2.4. Voor zover appellant het verzoek heeft gegrond op afspraken die, naar hij stelt, over de aanleg en de aanwezigheid op het perceel van het riool en over schadeloosstelling zijn gemaakt, wordt overwogen dat deze afspraken, wat daarvan overigens zij, in elk geval niet de uitoefening van enige publiekrechtelijke bevoegdheid betreffen.
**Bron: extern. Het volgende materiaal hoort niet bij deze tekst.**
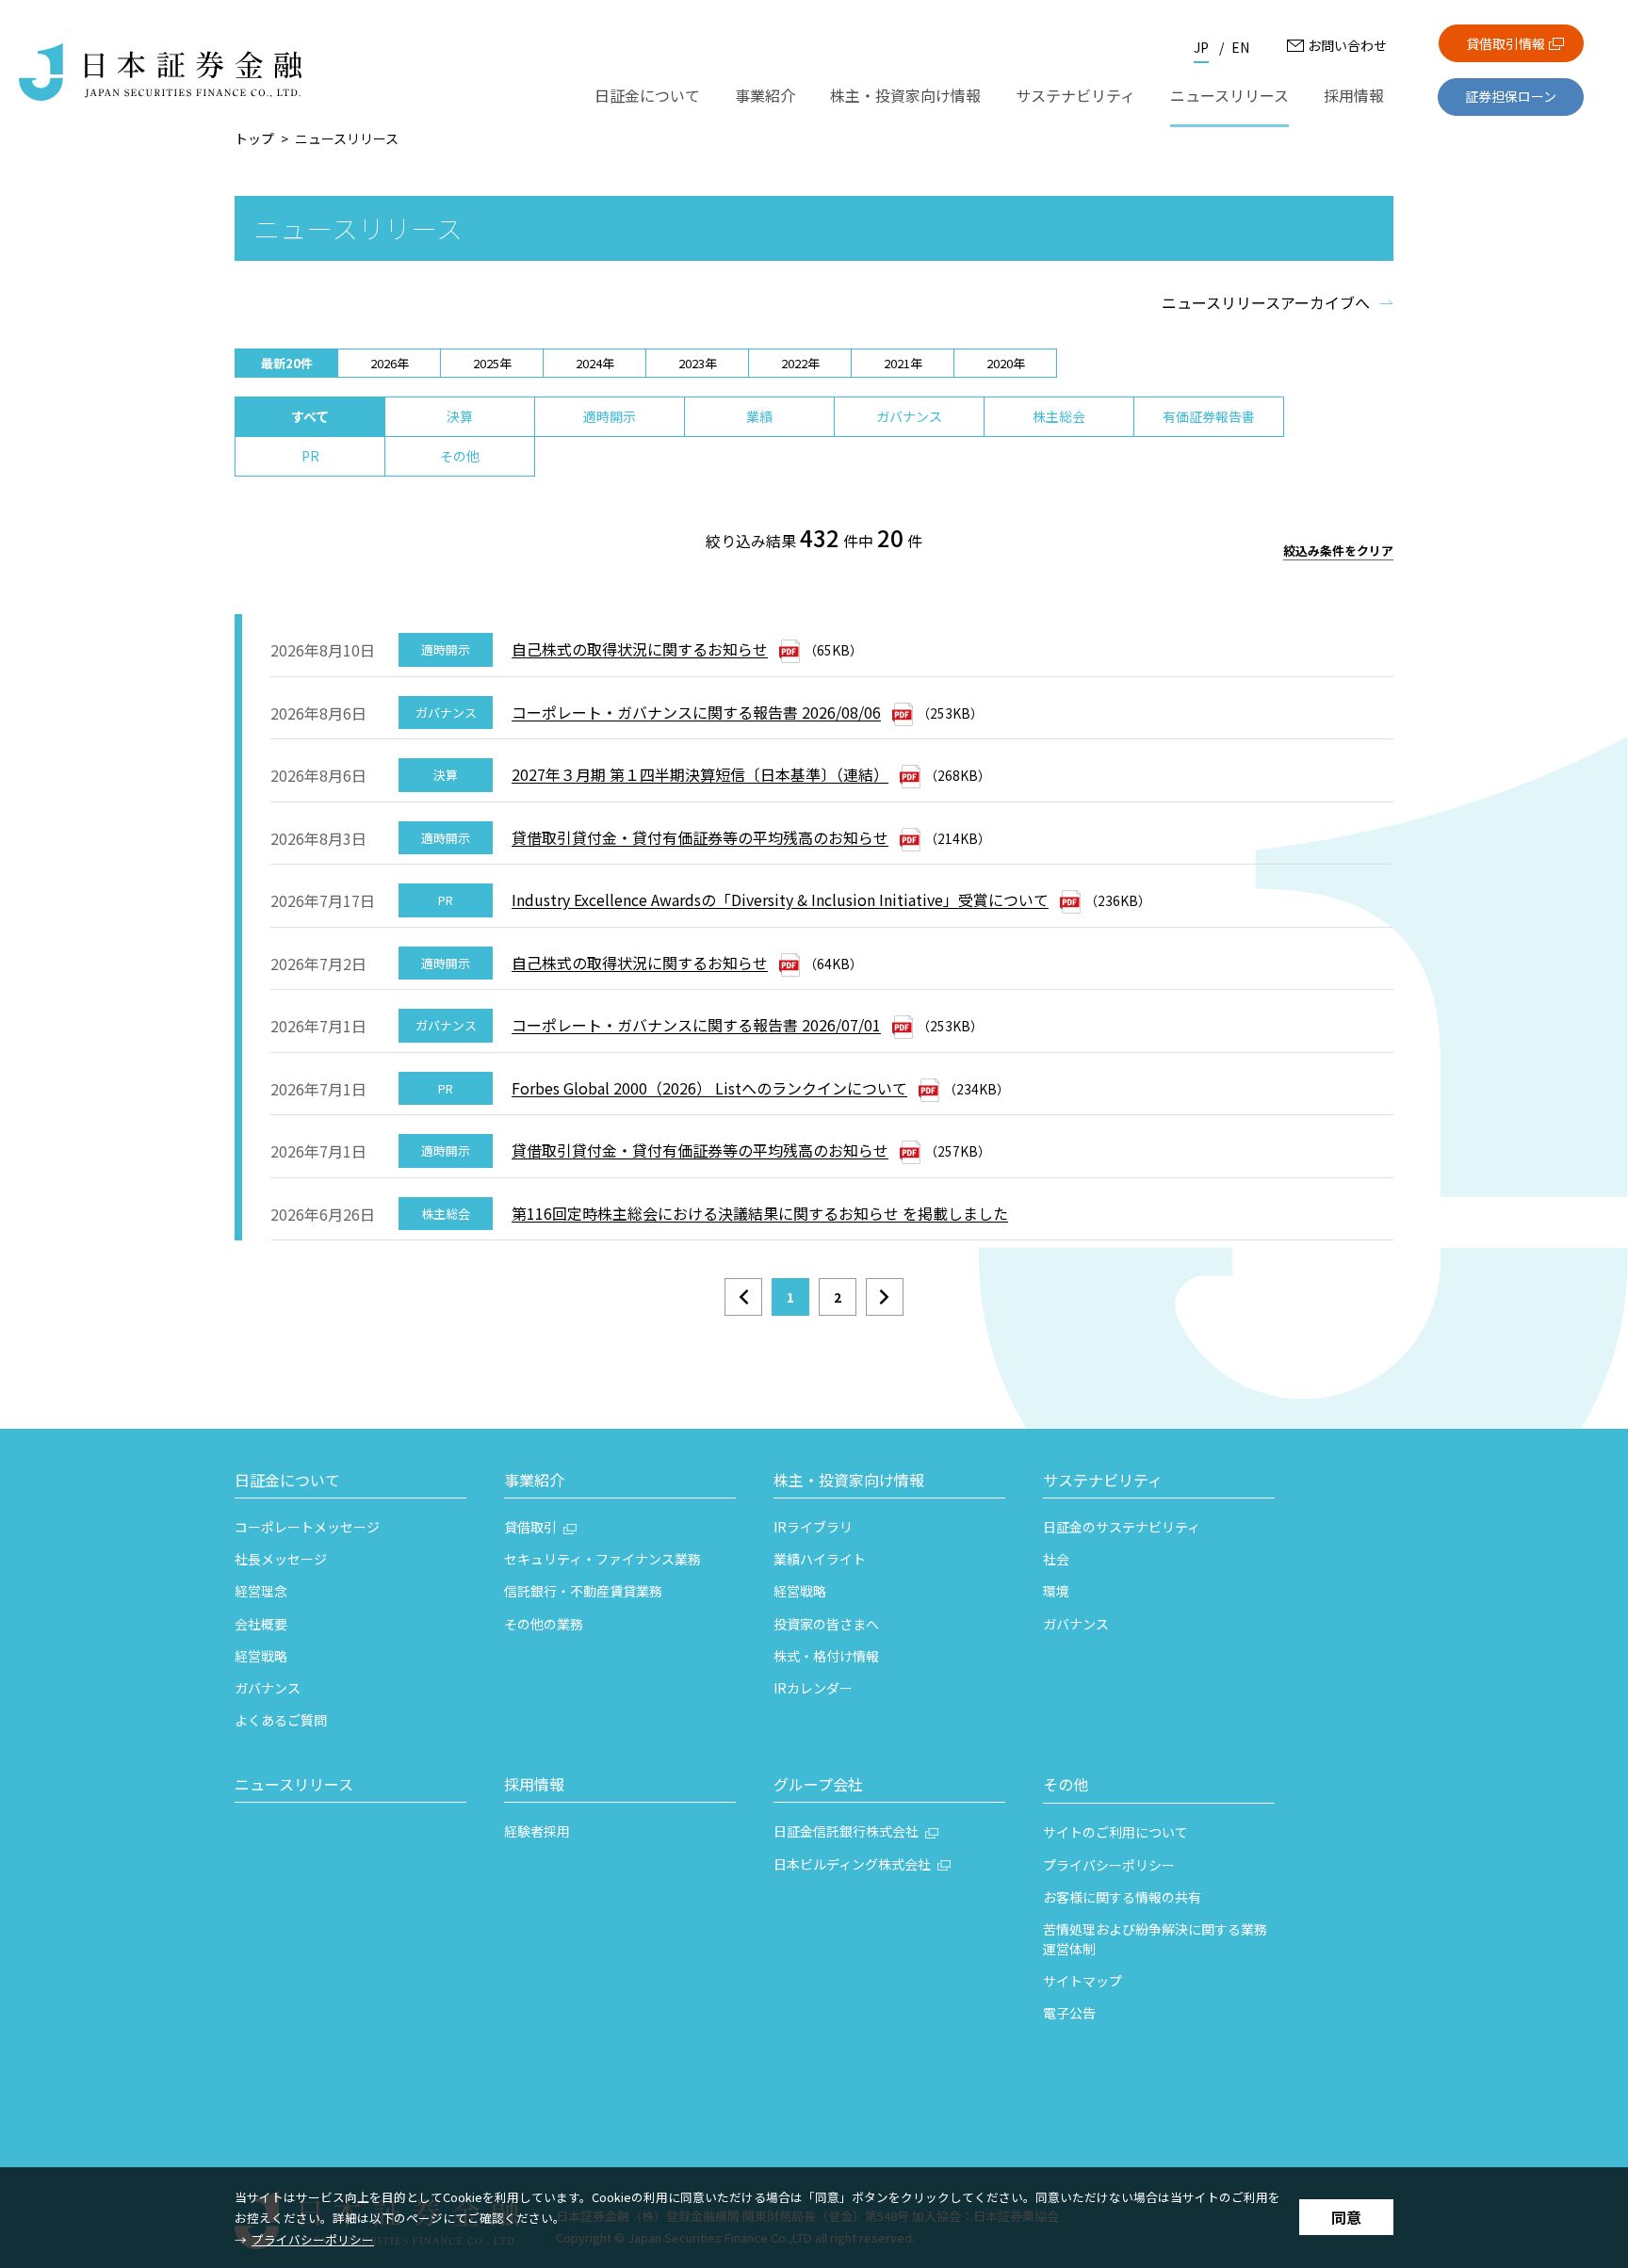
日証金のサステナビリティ (1121, 1526)
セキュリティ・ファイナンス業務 (602, 1558)
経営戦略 (261, 1655)
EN (1240, 47)
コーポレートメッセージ (307, 1526)
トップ (254, 138)
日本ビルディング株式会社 (852, 1864)
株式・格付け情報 (826, 1655)
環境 (1056, 1590)
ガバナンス (909, 416)
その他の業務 (543, 1623)
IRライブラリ (813, 1526)
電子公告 (1069, 2012)
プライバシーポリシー (313, 2239)
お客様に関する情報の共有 (1122, 1896)
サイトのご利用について (1115, 1831)
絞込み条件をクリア (1338, 551)
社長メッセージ (281, 1558)
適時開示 (609, 416)
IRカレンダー (813, 1687)
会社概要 (261, 1623)
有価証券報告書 (1209, 416)
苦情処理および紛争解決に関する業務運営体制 (1155, 1939)
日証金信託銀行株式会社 (846, 1831)
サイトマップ (1082, 1980)
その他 (460, 455)
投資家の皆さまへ (826, 1623)
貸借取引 (530, 1526)
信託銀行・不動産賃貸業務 (583, 1590)
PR (310, 455)
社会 (1056, 1558)
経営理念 (261, 1590)
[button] (350, 1482)
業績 (759, 416)
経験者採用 (537, 1831)
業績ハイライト (819, 1558)
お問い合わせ (1347, 45)
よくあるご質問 (281, 1719)
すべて (310, 416)
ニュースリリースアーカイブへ (1266, 302)
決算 (460, 416)
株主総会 (1059, 416)
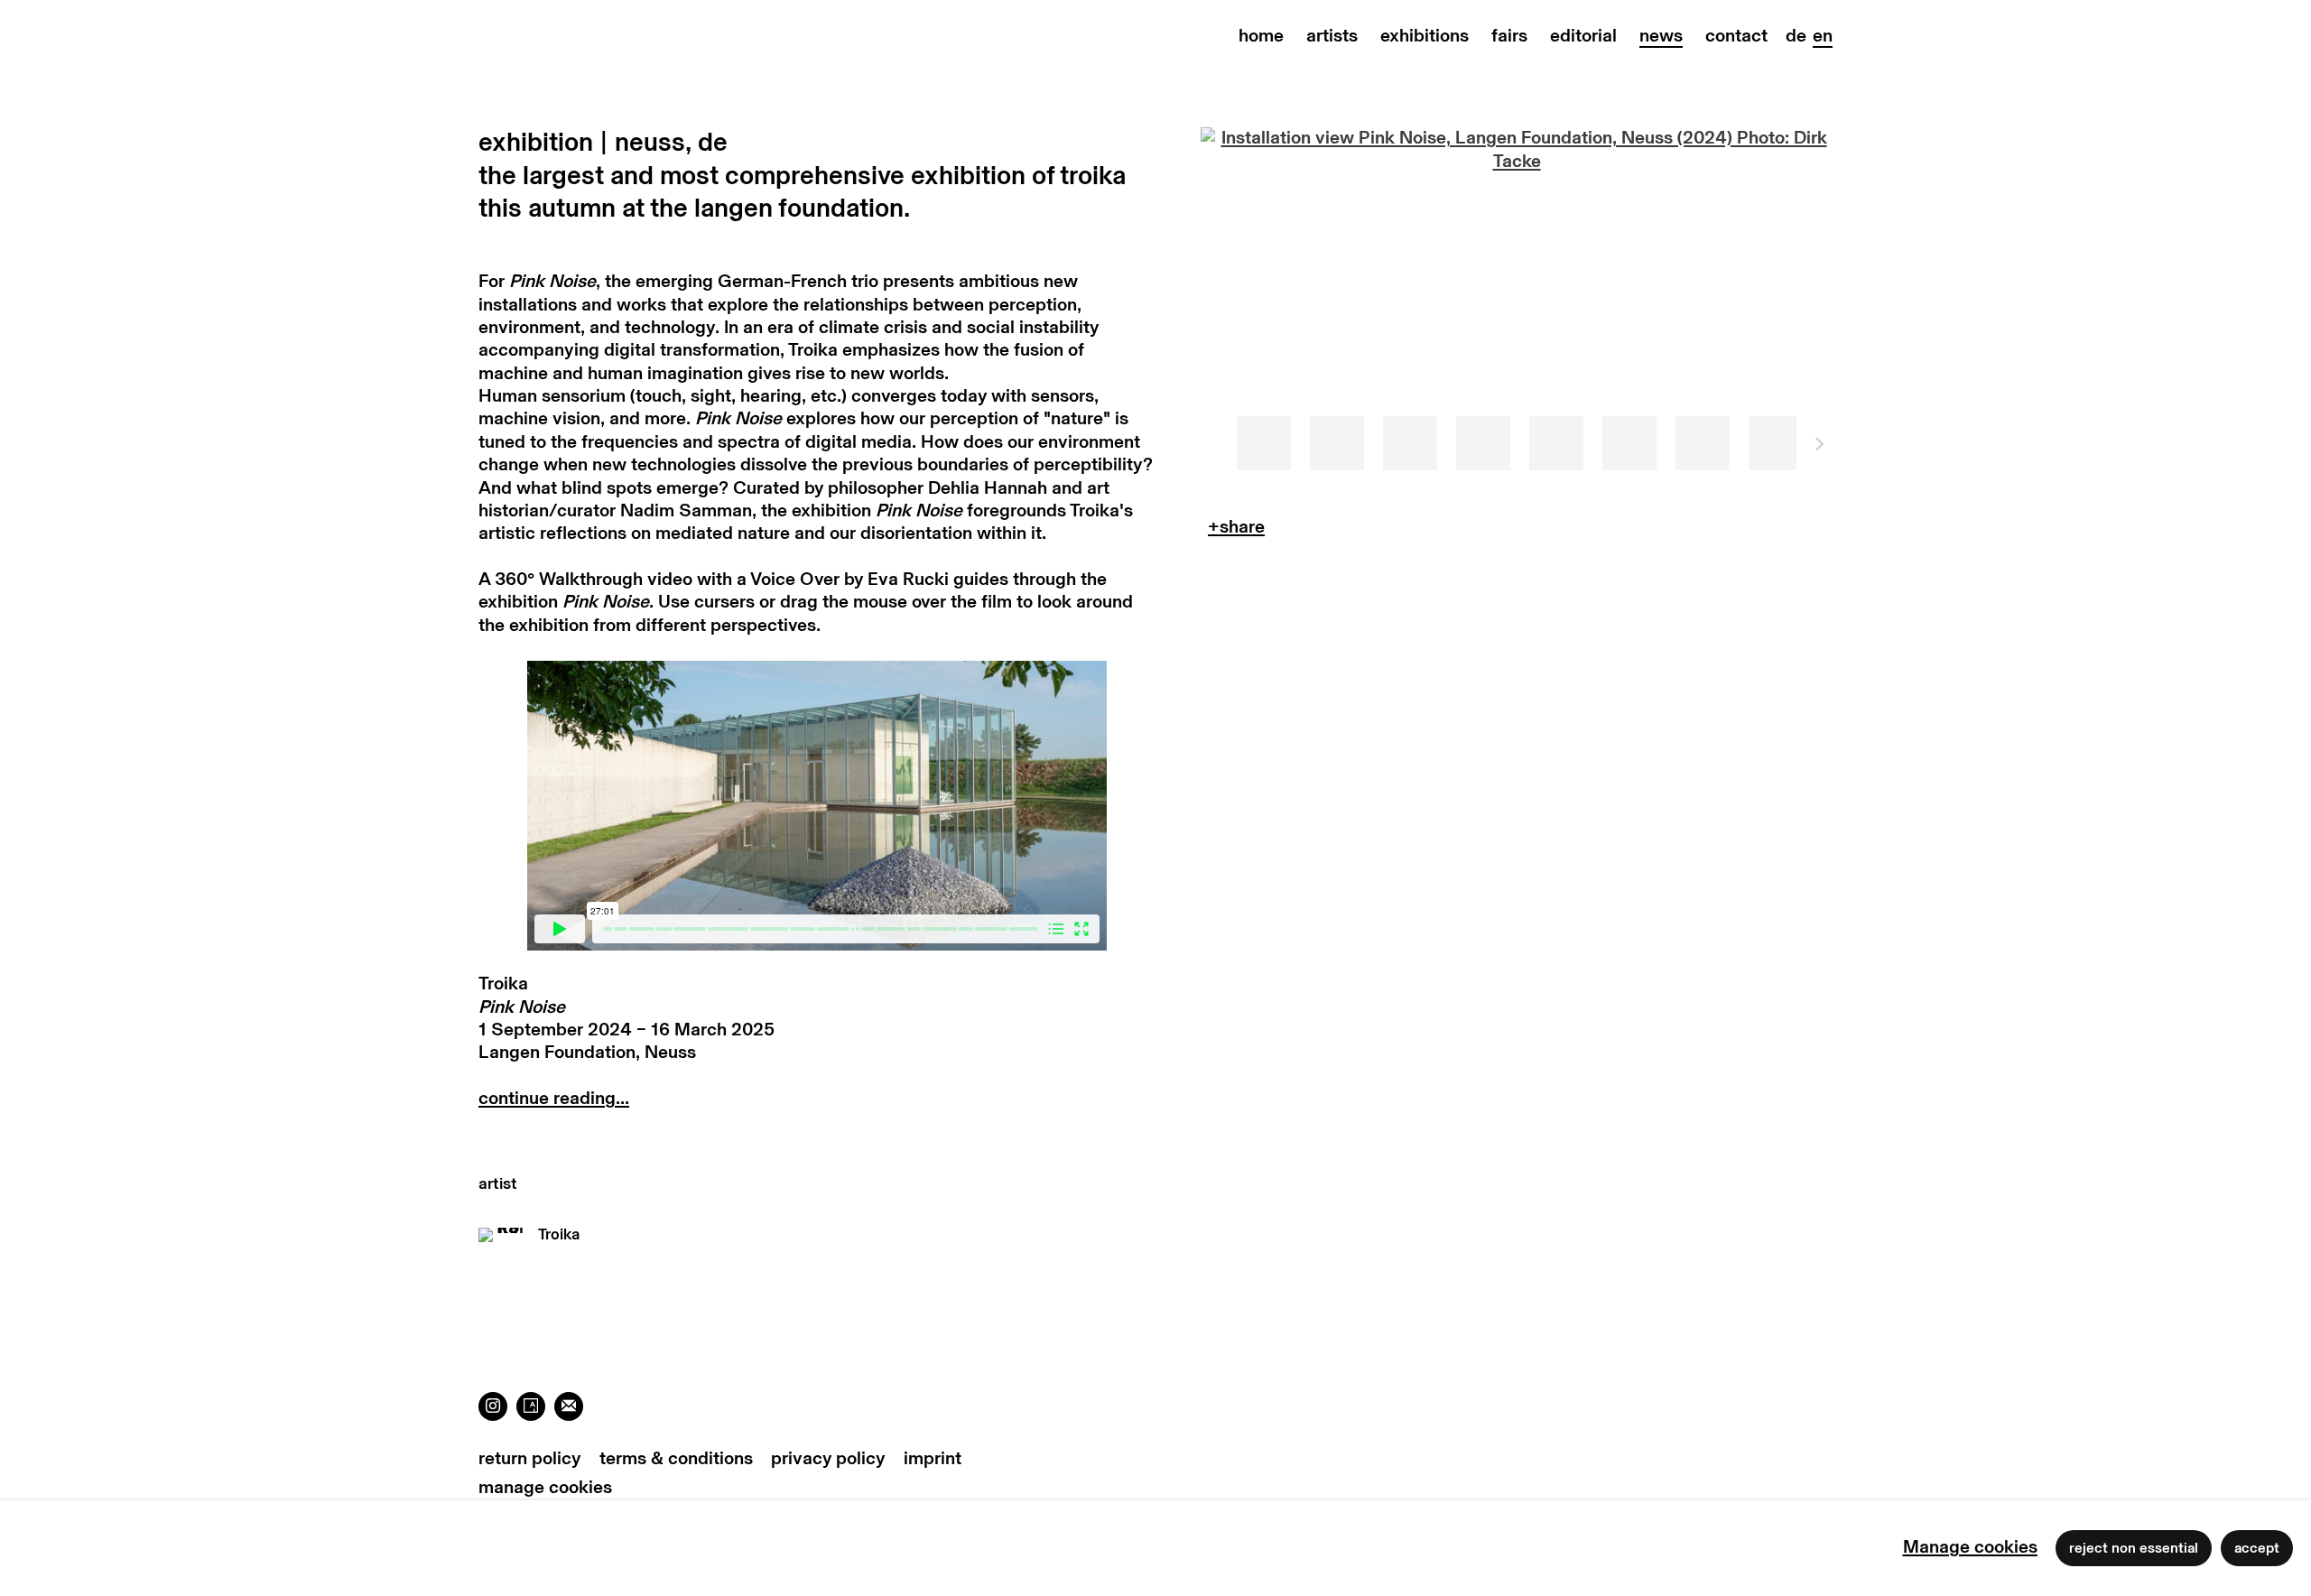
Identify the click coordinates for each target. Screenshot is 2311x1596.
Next (1820, 446)
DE (1796, 36)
De rechtbank heeft zich dan ook terecht onbevoegd geacht om van een geschil over de afwijzing van het verzoek inzoverre kennis te nemen.
2.5. Voor zover de afwijzing betrekking heeft op gestelde schade, veroorzaakt door de wijze waarop burgemeester en wethouders op de op 22 juli 1996 ingediende aanvraag om vrijstelling en bouwvergunning hebben beslist, wordt overwogen dat het desbetreffende besluit na de uitspraak van de Afdeling van 4 juni 1999 geacht moet worden, zowel wat betreft zijn inhoud als zijn wijze van totstandkoming, rechtmatig te zijn en dat hieruit derhalve voor burgemeester en wethouders in beginsel geen verplichting tot vergoeding van schade voortvloeit.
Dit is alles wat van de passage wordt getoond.